• _Brano di lettura_:
= = =

I ransomware rappresentano la maggioranza degli attacchi informatici rivolti alle infrastrutture di aziende pubbliche e private, perché sono il modo più rapido per chi li lancia per ottenere del denaro: si tratta infatti di malware, ossia programmi infetti che rendono inaccessibili i dati in un computer mediante un’operazione di criptazione di cui solo il criminale possiede la chiave. Per ottenere la chiave e poter recuperare i dati è necessario pagare un ransom, in inglese riscatto.
Si tratta di attacchi che hanno scopo estorsivo, esattamente come un sequestro di persona, solo che in questo caso si tratta di sequestro di file e dati.
I dati non lasciano il computer, non vengono cancellati e non sempre vi è esfiltrazione, ovvero non sempre vengono diffusi. Ed infatti, l’efficacia particolare del ransomware consiste proprio nella possibilità della doppia estorsione, ovvero non solo sequestrare i dati per ottenere in cambio il pagamento del riscatto, ma anche minacciare la vittima di esporre i dati esfiltrati su un sito pubblico o venderli nel dark web, con conseguenze pesantissime ai danni dell’azienda, sia in punto danno di immagine, sia per tutto quanto consegue in termini di responsabilità derivanti dall’applicazione del Regolamento Generale per la Protezione dei Dati 679/2016, che prevede l’intervento del Garante della Privacy e le eventuali (salatissime) sanzioni.
Per ottenere la chiave di decriptazione, viene richiesto un pagamento, parametrato alle dimensioni del data base sequestrato, ed alla capacità del sistema attaccato, da effettuarsi in criptovalute, seguendo specifiche istruzioni fornite dai criminali stessi.

= = =

• _Dati mostrati_:

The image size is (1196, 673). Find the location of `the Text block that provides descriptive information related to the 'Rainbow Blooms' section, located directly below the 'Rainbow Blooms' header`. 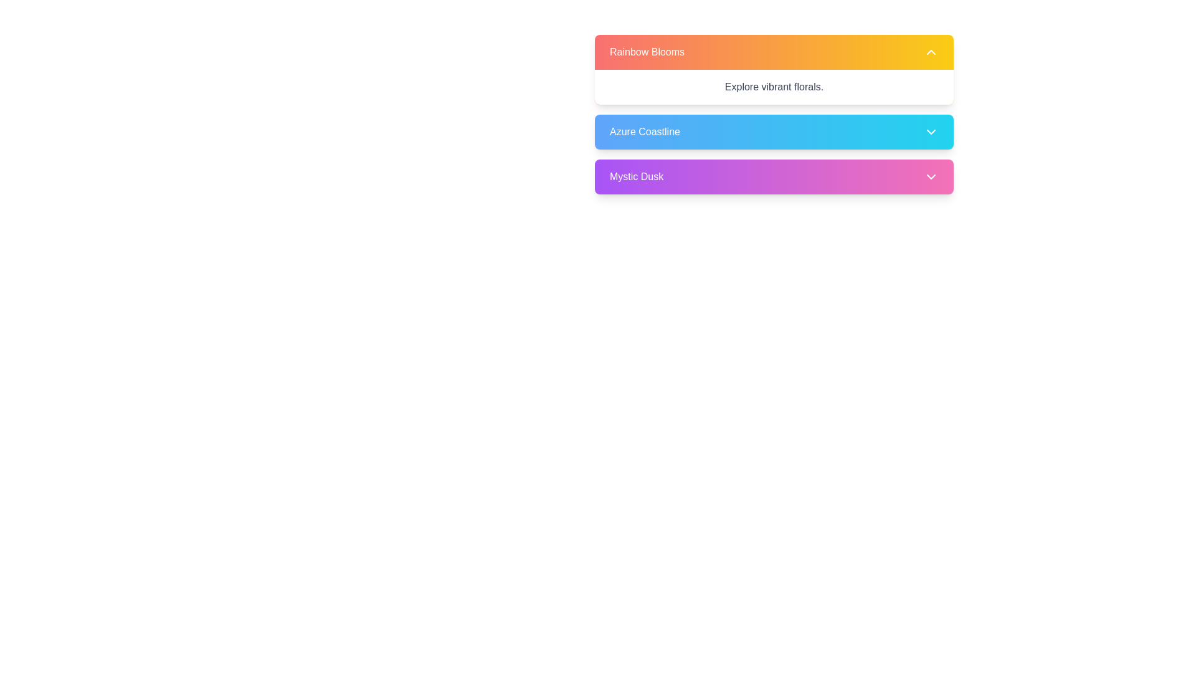

the Text block that provides descriptive information related to the 'Rainbow Blooms' section, located directly below the 'Rainbow Blooms' header is located at coordinates (773, 86).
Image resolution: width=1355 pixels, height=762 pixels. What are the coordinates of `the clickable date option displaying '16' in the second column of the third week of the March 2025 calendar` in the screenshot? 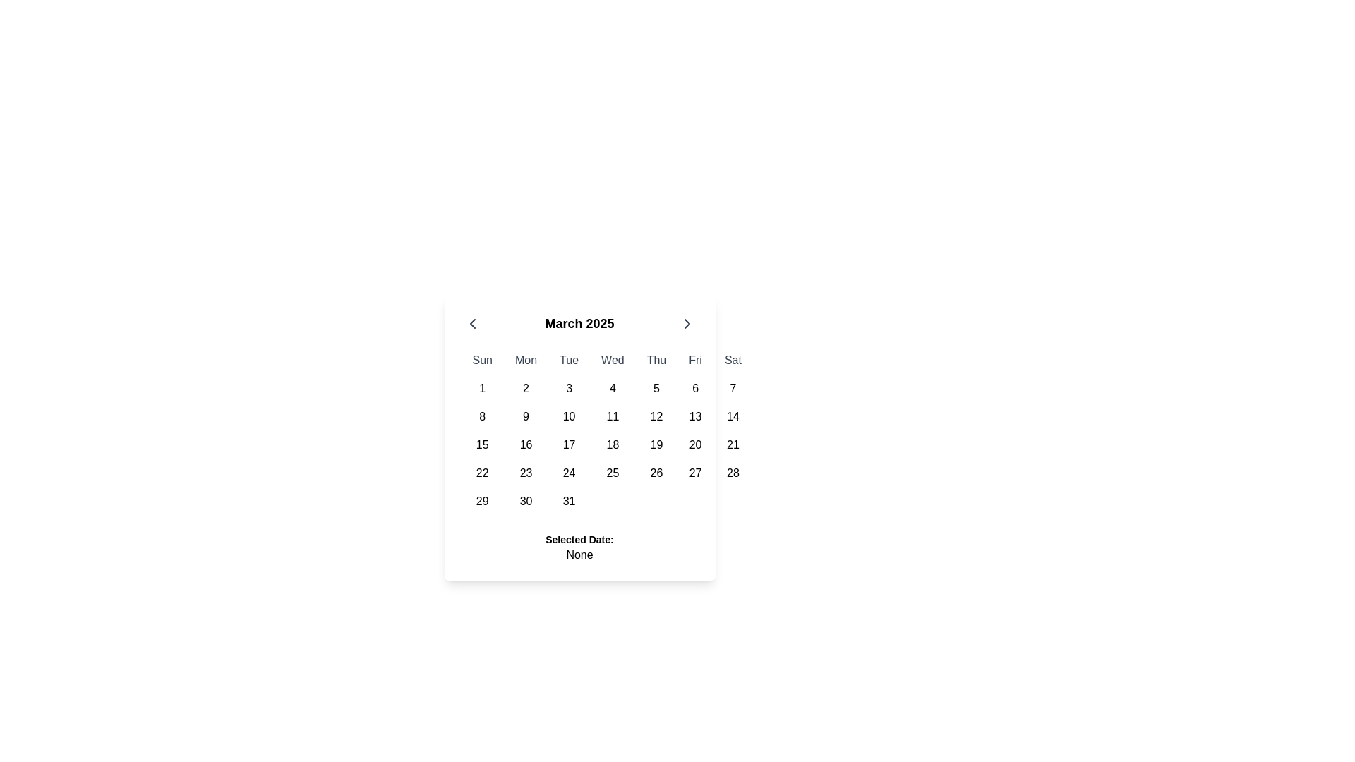 It's located at (525, 445).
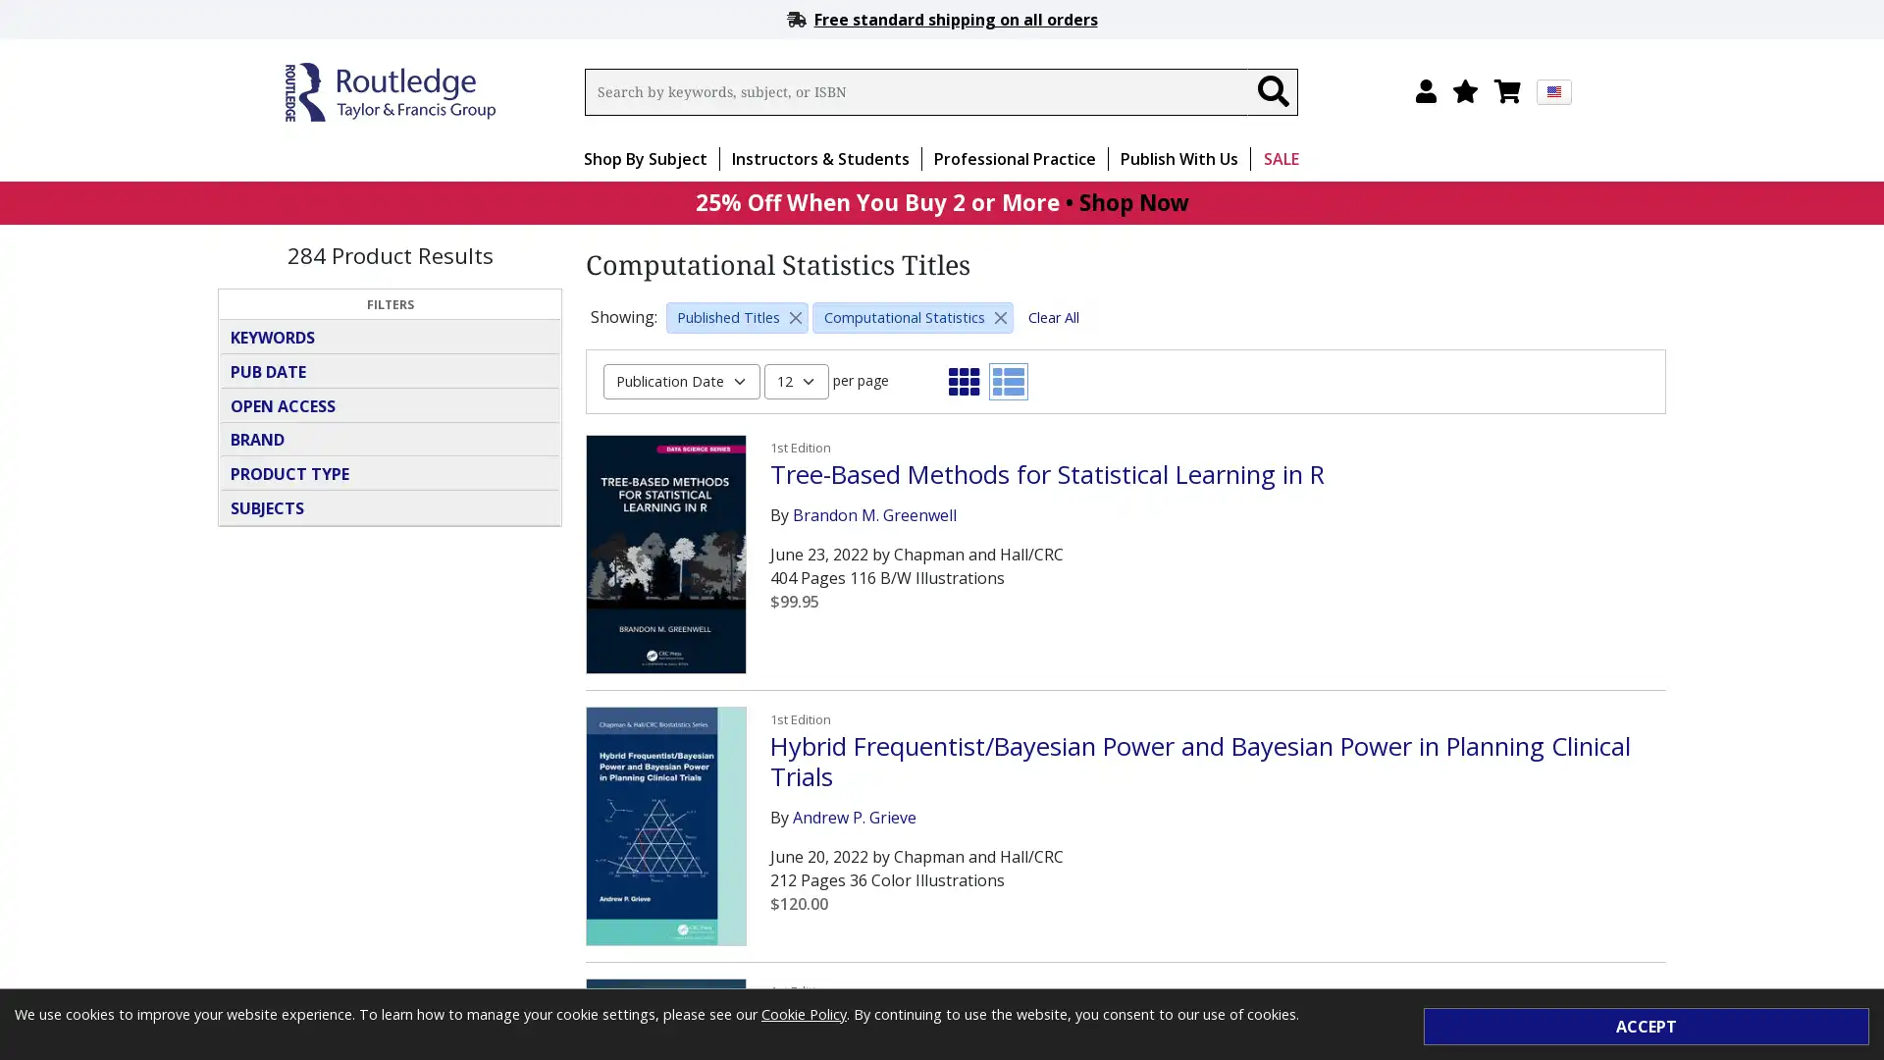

= = =

• _Compito da svolgere_: Riscrivi il passo del testo sul ransomware che parte da "I dati non lasciano" e arriva fino a "eventuali (salatissime) sanzioni.", sostituendo "Garante della Privacy" con "Garante per la protezione dei dati personali". Basati unicamente sul testo sul ransomware.

• _Soluzione del compito_:
I dati non lasciano il computer, non vengono cancellati e non sempre vi è esfiltrazione, ovvero non sempre vengono diffusi. Ed infatti, l’efficacia particolare del ransomware consiste proprio nella possibilità della doppia estorsione, ovvero non solo sequestrare i dati per ottenere in cambio il pagamento del riscatto, ma anche minacciare la vittima di esporre i dati esfiltrati su un sito pubblico o venderli nel dark web, con conseguenze pesantissime ai danni dell’azienda, sia in punto danno di immagine, sia per tutto quanto consegue in termini di responsabilità derivanti dall’applicazione del Regolamento Generale per la Protezione dei Dati 679/2016, che prevede l’intervento del Garante per la protezione dei dati personali e le eventuali (salatissime) sanzioni.